The reception of the president of Mexico, Claudia Sheinbaumto King Felipe VI in the National Palace will mark the end of the diplomatic thaw process that began after tensions between both countries due to what Mexico considered the lack of response, since 2019, to its request that Spain apologize for the Conquest of America. A demand championed by the former president Andrés Manuel López ObradorSheinbaum’s predecessor.
“It will be a cordial meeting. We are going to talk about the different topics. For my part, I want to explain what the recognition of indigenous peoplesits cultural greatness, the great civilizations of yesteryear and the native peoples of today,” the president said this Wednesday during her morning press conference. The meeting is scheduled for Thursday at 4:45 p.m. local time (00:45 a.m. on Friday Spanish peninsular time).
Both from Zarzuela and from the Ministry of Foreign Affairs, whose head, Jose Manuel Albareswill accompany the monarch at the meeting, the emphasis has been placed on the fact that “this trip is framed in a context of intensification of bilateral relations between both countries” and that it will allow strengthening “the ties of closeness and affinity that unite both peoples”.
World Cup trip
Felipe VI, whose visit coincides with his attendance at the World Cup match between Spain and Uruguay that will be played on Friday (early morning on Saturday in Spain) in the Mexican city of Guadalajarawill be received with full honors by Sheinbaum at the headquarters of the Mexican Government, in the iconic Zócalo of the capital.
Sheinbaum also valued as a “important gesture” the monarch’s recognition that there was “a lot of abuse” during the Conquest (which began in 1521), as he said in March during the tour of an exhibition in Madrid on indigenous women in Mexico.

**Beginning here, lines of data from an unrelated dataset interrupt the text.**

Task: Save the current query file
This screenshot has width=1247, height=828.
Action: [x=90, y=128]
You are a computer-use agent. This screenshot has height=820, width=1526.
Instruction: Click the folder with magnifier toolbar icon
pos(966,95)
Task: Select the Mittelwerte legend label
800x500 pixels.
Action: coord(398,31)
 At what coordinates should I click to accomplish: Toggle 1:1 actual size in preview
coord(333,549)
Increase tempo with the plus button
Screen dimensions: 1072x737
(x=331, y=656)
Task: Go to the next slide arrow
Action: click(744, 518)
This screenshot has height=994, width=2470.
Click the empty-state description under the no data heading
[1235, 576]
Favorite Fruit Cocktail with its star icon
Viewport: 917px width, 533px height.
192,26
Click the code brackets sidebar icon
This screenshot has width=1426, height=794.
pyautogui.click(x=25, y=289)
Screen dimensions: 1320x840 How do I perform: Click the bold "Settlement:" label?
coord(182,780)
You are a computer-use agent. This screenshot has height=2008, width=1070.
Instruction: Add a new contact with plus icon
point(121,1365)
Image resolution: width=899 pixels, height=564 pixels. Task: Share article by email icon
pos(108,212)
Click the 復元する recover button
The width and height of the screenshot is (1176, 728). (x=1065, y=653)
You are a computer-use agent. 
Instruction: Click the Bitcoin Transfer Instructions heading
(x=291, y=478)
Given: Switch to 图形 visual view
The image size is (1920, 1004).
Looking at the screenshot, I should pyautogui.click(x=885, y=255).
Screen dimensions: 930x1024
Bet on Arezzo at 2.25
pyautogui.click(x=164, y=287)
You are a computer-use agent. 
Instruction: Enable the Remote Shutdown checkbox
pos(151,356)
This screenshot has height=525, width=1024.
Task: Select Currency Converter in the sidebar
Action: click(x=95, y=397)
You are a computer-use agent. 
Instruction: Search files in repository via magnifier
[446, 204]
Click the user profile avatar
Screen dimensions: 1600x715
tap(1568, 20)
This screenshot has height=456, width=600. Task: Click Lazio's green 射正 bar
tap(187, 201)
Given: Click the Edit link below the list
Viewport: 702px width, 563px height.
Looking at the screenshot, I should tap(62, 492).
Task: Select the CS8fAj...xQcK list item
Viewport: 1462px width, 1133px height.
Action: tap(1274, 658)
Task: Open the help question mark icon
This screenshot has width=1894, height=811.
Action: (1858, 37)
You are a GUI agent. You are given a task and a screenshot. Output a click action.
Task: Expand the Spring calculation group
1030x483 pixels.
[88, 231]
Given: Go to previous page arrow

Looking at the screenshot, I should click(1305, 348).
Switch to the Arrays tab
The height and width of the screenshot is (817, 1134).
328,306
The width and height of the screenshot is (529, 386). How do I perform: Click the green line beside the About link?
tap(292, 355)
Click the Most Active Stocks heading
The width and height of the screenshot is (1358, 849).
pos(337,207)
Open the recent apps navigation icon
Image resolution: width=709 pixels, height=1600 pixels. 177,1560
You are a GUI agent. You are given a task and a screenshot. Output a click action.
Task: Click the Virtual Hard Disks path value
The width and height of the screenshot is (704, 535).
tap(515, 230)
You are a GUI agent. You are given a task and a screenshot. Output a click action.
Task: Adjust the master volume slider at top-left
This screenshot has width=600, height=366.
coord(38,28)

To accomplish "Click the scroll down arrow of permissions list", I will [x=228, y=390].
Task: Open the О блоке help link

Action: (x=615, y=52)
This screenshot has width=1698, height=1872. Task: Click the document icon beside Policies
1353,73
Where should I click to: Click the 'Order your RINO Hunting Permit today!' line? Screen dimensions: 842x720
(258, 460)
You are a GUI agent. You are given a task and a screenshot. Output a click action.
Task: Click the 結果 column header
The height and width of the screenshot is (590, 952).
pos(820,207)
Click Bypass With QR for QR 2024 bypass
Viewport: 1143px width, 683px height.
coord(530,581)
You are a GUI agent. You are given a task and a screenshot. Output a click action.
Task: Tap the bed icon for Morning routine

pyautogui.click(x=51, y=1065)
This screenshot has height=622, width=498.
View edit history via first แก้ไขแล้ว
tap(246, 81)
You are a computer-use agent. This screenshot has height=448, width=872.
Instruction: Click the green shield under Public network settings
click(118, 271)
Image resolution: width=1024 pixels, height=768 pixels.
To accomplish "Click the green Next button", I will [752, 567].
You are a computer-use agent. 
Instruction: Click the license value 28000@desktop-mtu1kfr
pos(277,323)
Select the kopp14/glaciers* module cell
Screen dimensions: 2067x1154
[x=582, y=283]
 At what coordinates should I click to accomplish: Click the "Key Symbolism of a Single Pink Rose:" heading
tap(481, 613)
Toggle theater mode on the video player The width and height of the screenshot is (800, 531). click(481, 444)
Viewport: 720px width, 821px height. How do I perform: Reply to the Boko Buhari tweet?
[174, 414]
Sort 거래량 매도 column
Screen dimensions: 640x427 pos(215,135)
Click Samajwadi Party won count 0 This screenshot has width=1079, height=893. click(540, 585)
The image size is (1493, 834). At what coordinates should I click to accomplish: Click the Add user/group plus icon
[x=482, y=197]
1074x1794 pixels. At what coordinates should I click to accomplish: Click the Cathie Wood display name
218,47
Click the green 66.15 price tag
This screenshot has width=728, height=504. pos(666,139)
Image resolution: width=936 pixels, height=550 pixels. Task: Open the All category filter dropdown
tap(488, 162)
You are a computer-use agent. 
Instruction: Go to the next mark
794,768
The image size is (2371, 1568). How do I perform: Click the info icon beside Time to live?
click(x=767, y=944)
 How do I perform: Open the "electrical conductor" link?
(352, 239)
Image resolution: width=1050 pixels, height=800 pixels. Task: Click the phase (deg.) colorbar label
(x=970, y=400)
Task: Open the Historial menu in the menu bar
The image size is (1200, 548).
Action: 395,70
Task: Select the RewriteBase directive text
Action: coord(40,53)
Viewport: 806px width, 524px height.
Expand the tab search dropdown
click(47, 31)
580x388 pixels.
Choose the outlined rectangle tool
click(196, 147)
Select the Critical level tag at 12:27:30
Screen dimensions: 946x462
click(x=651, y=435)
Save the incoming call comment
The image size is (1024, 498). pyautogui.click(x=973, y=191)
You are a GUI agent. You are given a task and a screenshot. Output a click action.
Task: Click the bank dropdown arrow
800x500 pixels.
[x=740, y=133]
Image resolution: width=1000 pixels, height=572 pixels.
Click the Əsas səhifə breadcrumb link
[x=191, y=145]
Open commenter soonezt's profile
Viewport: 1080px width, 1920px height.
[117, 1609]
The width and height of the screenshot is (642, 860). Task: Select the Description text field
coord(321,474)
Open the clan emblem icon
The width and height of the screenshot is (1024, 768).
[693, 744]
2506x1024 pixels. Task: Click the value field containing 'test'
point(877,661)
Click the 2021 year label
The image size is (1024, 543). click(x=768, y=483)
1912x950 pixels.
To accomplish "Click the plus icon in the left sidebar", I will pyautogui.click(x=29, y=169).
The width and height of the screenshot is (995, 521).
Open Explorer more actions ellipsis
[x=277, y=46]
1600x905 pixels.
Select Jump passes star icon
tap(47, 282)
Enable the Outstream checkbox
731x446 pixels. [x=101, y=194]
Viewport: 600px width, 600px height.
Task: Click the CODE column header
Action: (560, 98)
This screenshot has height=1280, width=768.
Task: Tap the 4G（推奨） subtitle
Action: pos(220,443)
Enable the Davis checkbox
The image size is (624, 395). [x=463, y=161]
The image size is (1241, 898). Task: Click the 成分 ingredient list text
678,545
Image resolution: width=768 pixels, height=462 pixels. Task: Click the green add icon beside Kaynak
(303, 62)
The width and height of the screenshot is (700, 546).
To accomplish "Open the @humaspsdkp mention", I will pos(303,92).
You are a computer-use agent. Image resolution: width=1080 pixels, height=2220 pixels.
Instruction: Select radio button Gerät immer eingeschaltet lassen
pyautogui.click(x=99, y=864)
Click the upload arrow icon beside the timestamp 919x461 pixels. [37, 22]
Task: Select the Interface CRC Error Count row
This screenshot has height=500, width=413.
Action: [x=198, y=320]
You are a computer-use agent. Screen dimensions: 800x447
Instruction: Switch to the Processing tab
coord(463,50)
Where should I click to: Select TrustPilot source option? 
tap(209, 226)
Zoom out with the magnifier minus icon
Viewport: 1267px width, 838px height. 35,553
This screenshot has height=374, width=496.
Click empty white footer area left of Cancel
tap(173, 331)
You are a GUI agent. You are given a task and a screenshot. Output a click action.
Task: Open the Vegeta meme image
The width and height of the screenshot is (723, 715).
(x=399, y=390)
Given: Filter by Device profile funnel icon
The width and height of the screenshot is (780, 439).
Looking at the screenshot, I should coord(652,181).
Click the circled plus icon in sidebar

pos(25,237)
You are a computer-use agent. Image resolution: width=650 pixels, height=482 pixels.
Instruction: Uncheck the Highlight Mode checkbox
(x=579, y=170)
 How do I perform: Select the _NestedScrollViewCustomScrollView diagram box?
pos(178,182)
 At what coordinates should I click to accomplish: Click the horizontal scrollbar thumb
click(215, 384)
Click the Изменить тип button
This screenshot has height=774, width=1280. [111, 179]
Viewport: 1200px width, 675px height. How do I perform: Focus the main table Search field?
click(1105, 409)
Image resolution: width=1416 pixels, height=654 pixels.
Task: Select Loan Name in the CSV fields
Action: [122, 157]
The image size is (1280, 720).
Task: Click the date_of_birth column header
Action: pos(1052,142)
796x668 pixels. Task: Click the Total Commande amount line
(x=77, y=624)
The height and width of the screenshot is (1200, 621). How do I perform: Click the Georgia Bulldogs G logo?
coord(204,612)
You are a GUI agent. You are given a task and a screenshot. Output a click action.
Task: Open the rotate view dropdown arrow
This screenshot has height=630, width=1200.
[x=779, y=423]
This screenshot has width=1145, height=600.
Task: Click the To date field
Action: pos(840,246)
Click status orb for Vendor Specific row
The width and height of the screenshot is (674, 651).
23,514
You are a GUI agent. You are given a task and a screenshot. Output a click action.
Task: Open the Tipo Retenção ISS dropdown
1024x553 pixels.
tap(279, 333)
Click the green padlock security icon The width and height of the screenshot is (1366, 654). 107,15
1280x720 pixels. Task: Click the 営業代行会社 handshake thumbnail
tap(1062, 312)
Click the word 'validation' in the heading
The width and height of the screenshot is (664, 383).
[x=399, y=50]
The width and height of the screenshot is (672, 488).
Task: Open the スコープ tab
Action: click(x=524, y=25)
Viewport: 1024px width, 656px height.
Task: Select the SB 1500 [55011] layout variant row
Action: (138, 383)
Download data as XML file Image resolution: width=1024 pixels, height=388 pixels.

The president returned the gauntlet with her trip to Spain to participate in the Progressive Summit in Barcelona in April, where she met with the president of the Spanish Government, Pedro Sanchez. It was the first visit to Spain by a Mexican leader since Enrique Peña Nieto (2012-2018), who did so in 2018 to end more than a decade of absence. “Although it is not the forgiveness that was requested at the time, it is progress,” Sheinbaum said.
Seven years of friction
The diplomatic tension originated in 2019, when the then Mexican president, López Obrador, asked the Spanish Crown to apologize for the abuses committed during the Conquest. The current president, from the same party as López Obrador and who is considered her political reference, recalled that that letter, which she described as private, was released publicly and later led, as she said, to “a campaign in Spain” against his predecessor.
The high point of the clash was Sheinbaum’s own decision to not inviting the head of the Spanish state to his investiture as president in October 2024, in an unprecedented event. In response, Spain decided not to send any official representative to the president’s inauguration, and opened a few difficult months in the bilateral relationship whose turbulence is now coming to an end.